The two-process bridge is a deliberate, constraint-driven shortcut — ideal for streaming one small topic, but a poor fit for large binary data like a LiDAR point cloud. The proper end state is to eliminate the clash so the official single-process bridge runs:
carla and rclpy share one interpreter. Heavy build, but fully supported.docker/Dockerfile or using a well-maintained community image — the version alignment is then solved inside the container.Practically, the right call differs by stage: the two-process bridge is correct for the lightweight, GPU-less odometry demo here; rebuilding the PythonAPI to run the official carla_ros_bridge is the right move once the GPU-bound LiDAR pipeline begins.
CARLA is built on Unreal Engine and “recommends” an NVIDIA card. The server has neither a discrete GPU nor /dev/dri. The insight: CARLA can run with off-screen rendering, where the engine still launches and simulates physics on the CPU — only GPU sensors (cameras, LiDAR) need real graphics hardware. For vehicle physics and odometry, no GPU is required.
# CARLA 0.9.15 — the old AWS download is dead, use the mirror
mkdir -p ~/carla-sim && cd ~/carla-sim
wget https://carla-releases.s3.us-east-005.backblazeb2.com/Linux/CARLA_0.9.15.tar.gz
tar -xzf CARLA_0.9.15.tar.gz
# the Python-3.7 environment for the CARLA client
conda create -y -n carla python=3.7 && conda activate carla
pip install ~/carla-sim/PythonAPI/carla/dist/carla-0.9.15-cp37-cp37m-*.whl
# launch headless (no display), software-rendered
./CarlaUE4.sh -RenderOffScreen -nosound -carla-rpc-port=2000
The second conda environment provides ROS2 Humble via RoboStack (ROS2 packaged for conda-forge):
conda create -y -n ros2 python=3.11 && conda activate ros2
conda config --env --add channels robostack-staging
conda config --env --add channels conda-forge
mamba install -y ros-humble-ros-base
The two environments — carla (3.7) and ros2 (3.11) — are the foundation of the bridge: one reads the simulator, the other publishes ROS2 topics, and they communicate over a local UDP socket.
AGL is assembled with the Yocto/BitBake build system; the ROS2 integration comes from the meta-ros layers. After evaluating the available release branches, the choice was the unagi release — it's internally consistent (Yocto scarthgap throughout) and ships the meta-agl-ros2 layer out of the box.
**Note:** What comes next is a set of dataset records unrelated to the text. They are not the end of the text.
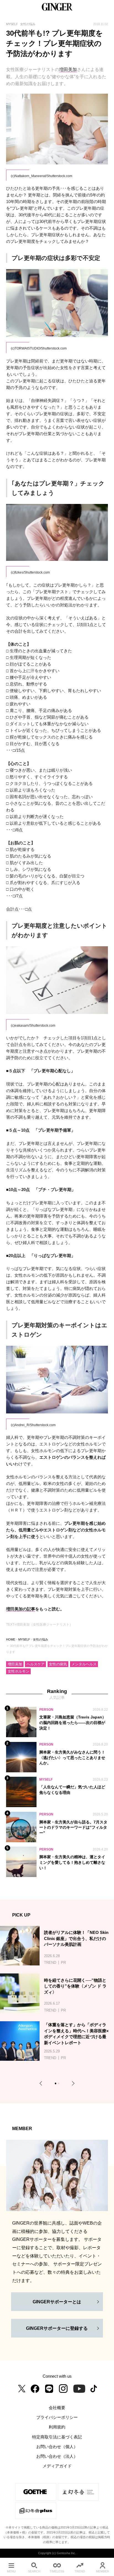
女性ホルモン (18, 1671)
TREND (79, 2571)
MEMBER (102, 2571)
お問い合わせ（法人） (57, 2456)
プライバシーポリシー (57, 2417)
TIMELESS (57, 2571)
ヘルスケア (36, 1664)
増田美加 (68, 69)
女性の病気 (58, 1664)
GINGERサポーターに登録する (57, 2328)
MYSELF (24, 1639)
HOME (10, 1639)
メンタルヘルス (84, 1664)
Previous (41, 2083)
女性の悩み (40, 1639)
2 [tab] (59, 2084)
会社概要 (57, 2407)
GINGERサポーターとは (57, 2301)
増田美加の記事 (20, 1609)
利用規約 (57, 2427)
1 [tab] (56, 2084)
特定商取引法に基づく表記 (57, 2437)
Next (72, 2083)
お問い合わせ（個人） (57, 2446)
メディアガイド (57, 2466)
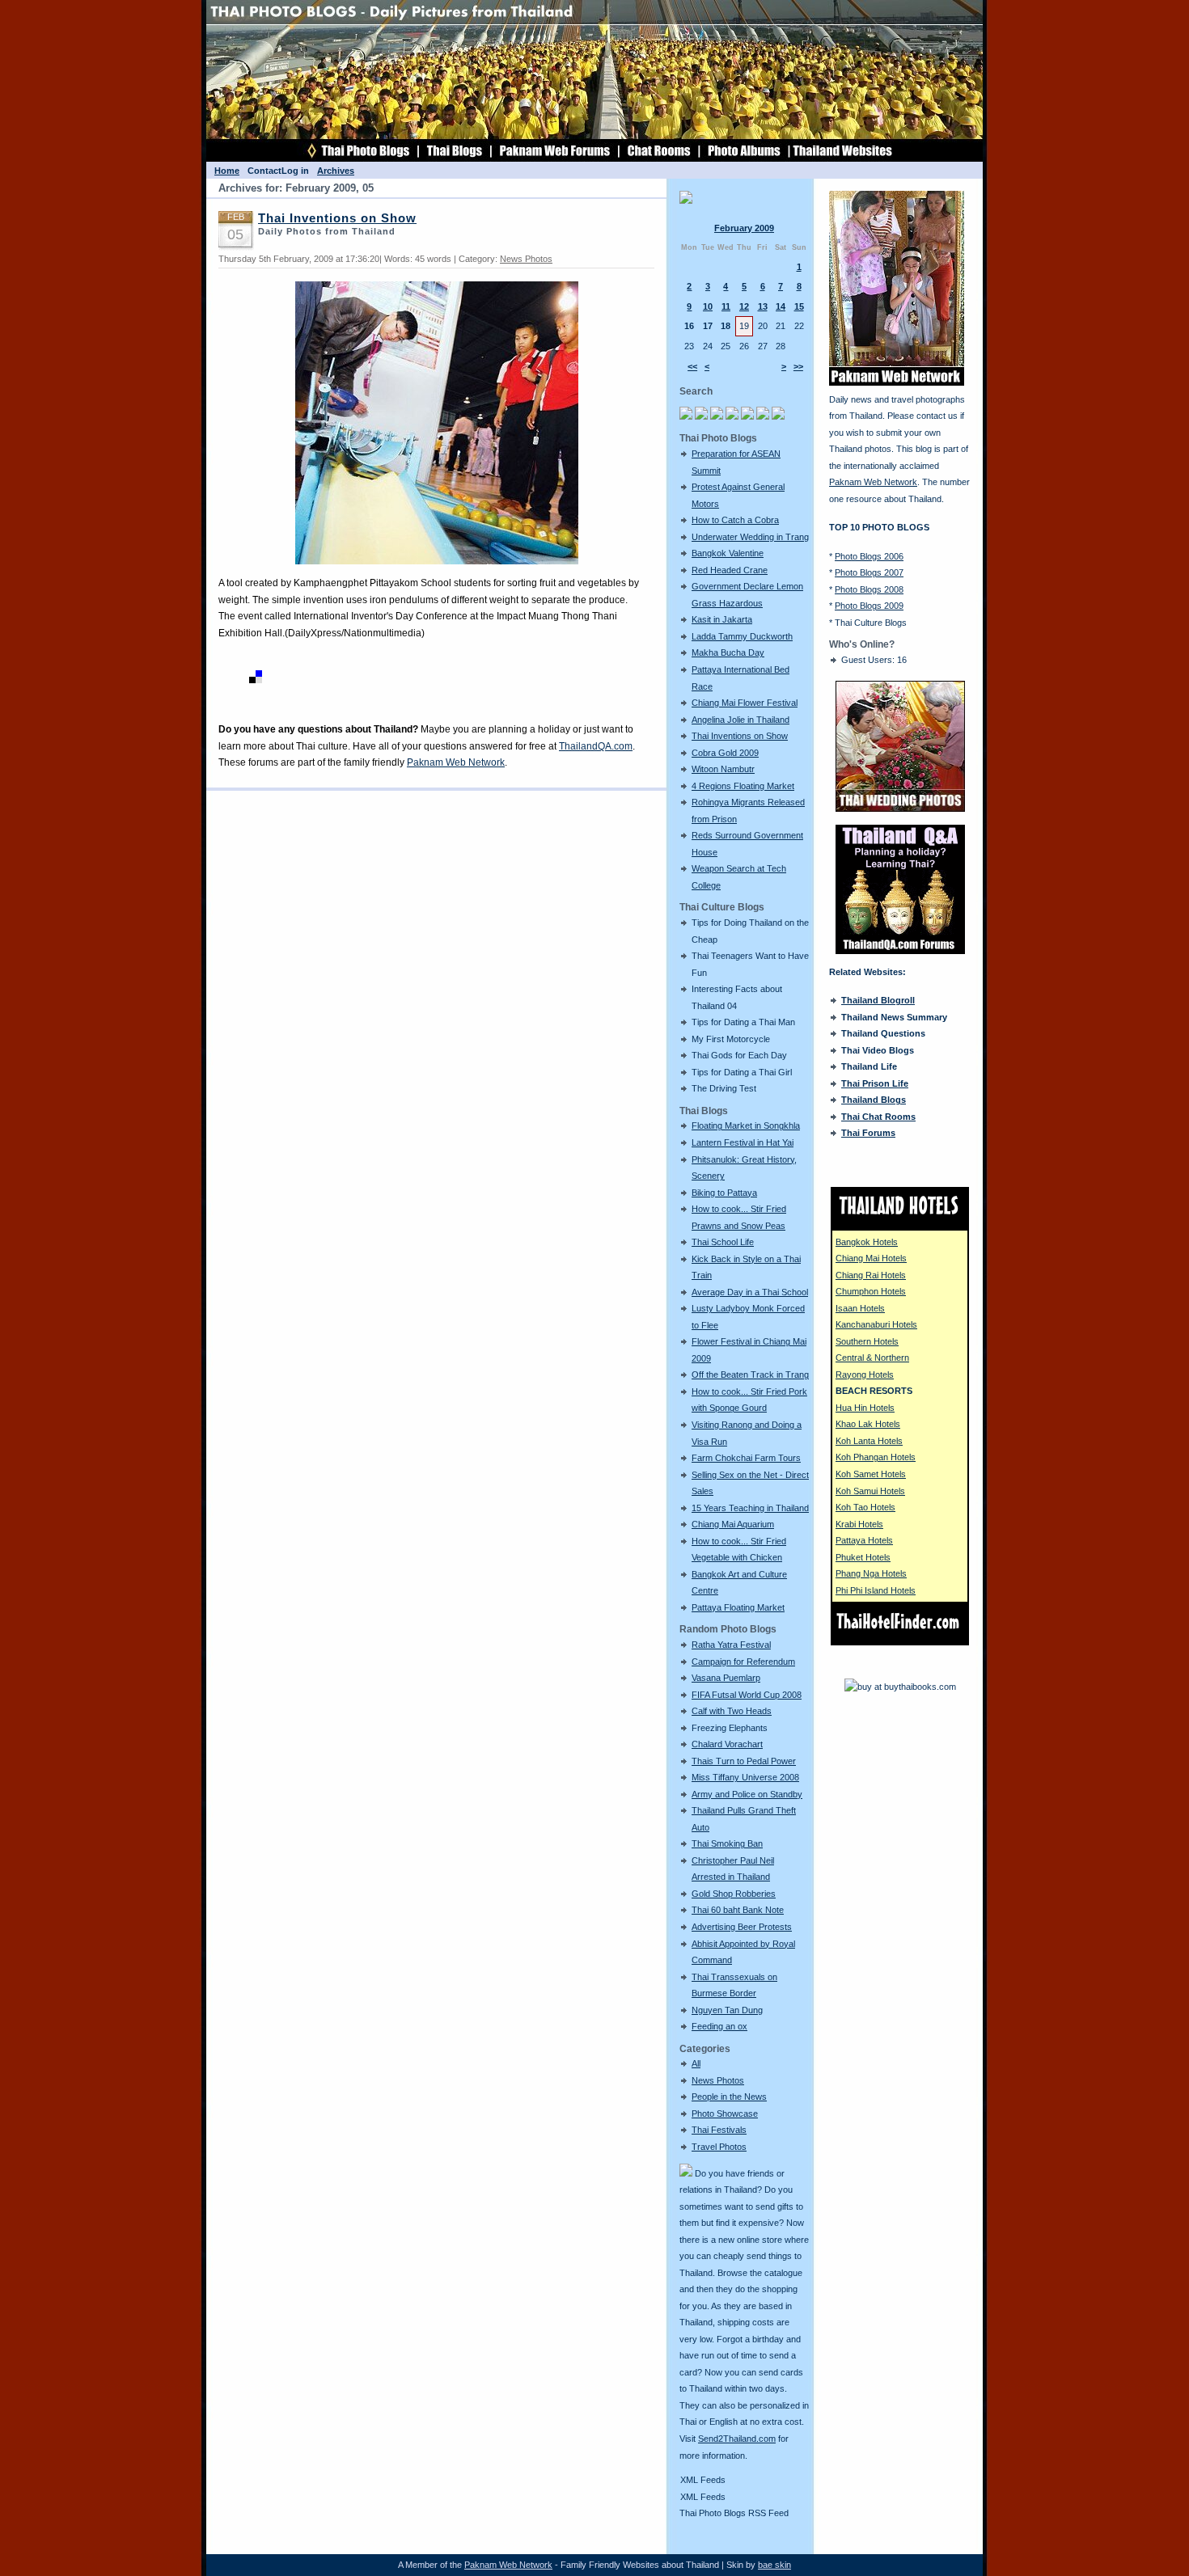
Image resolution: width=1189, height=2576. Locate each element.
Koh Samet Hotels (871, 1474)
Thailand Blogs (873, 1099)
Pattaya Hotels (864, 1540)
mkdir -p ~/AGL/master && cd ~/AGL/master
repo init -u https://gerrit.automotivelinux.org/gerrit/AGL/AGL-repo -b unagi
repo sync -j4
# configure a QEMU x86-64 build with the ROS2 feature
source meta-agl/scripts/aglsetup.sh -m qemux86-64 -b build-qemu-ros agl-ros2
End of community bonding The pieces are chosen and installed: a clear architecture (rosbridge over slirp), two Python environments, CARLA running GPU-less, and an AGL/ROS2 build tree configured. Everything is in place to start building the actual pipeline — which is where the real bugs begin.